ANNE MICHAELS propose un roman qui étonne et subjugue. Étreintes nous plonge dans une période qui va de 1910 à 2024 et se déploie dans une douzaine de tableaux en France, en Angleterre et en Finlande. Des personnages intenses, fascinants et surtout, des moments où certains touchent l’être dans ce qu’il a de plus pur et de plus dense, quand les colères et les folies meurtrières s’apaisent. L’écriture d’Anne Michaels nous fait vivre un tremblement d’être qui transforme les regards sur le monde et secoue des certitudes. Une méditation sur les magnifiques et terribles pérégrinations de la vie malgré les horreurs et les épreuves. Personne ne sort indemne de ce grand tremblement d’intelligence, d’empathie et d’amour pour les autres que nous présente cette écrivaine exceptionnelle.
Des couples, des amoureux dans les affres de la guerre, au cœur de massacres qui marquent l’aventure humaine, et ce à toutes les époques. Des volontaires, au péril de leur vie, font tout pour aider sur les champs de bataille, dans des situations qu’ils ont du mal à comprendre. Face à l’absurdité, des femmes, de génération en génération, risquent tout pour les autres, plongent dans des heures terrifiantes, cherchent un sens à une action qui exige toutes leurs énergies, leur imagination dans des tueries programmées par les états. Et des questions, comme des lumières fulgurantes, secouent l’être quand on se retrouve devant la vie qui glisse dans la mort ou le contraire.

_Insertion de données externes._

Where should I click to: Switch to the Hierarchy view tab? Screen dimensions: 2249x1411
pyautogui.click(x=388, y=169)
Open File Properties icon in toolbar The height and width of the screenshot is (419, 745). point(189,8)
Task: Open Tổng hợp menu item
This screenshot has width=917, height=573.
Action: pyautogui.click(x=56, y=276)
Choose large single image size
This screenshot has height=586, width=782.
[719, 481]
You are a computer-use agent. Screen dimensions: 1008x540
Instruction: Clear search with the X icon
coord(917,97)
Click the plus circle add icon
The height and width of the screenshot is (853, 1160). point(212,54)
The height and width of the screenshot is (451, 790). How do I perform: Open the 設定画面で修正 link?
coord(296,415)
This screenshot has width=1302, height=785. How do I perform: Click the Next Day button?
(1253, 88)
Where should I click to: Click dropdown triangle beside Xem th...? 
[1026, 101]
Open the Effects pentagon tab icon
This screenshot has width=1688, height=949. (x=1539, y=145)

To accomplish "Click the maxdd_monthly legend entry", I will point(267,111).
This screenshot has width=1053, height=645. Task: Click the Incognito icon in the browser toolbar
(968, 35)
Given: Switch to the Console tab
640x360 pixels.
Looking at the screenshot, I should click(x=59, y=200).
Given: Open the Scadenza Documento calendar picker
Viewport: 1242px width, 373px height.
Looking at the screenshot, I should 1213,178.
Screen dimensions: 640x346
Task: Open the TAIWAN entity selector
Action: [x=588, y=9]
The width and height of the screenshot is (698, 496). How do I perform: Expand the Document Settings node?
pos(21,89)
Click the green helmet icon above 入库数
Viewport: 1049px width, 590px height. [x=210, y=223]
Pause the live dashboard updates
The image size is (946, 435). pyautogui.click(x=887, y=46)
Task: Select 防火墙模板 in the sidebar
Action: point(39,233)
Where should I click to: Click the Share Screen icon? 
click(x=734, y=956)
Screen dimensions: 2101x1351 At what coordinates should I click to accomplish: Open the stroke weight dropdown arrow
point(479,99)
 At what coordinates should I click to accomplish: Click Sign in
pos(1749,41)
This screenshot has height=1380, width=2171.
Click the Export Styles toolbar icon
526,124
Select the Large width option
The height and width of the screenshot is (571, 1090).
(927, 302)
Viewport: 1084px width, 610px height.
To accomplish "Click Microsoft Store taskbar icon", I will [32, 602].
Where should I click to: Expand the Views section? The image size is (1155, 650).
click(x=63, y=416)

« Serait-il conscient du moment de sa mort ou serait-ce comme la tombée de la nuit. » (p.23)
Et l’amour aussi, toujours, nécessaire. Total. Fou, triomphant dans le geste désespéré qui sauve un enfant ou un soldat, dans une rencontre où tout fusionne. Pareil à des météorites qui se heurtent et n’arrivent plus à se déprendre. Alors, ils deviennent un nouvel être dans leurs désirs et leurs idées, même quand ils sont séparés par un continent ou encore la mort.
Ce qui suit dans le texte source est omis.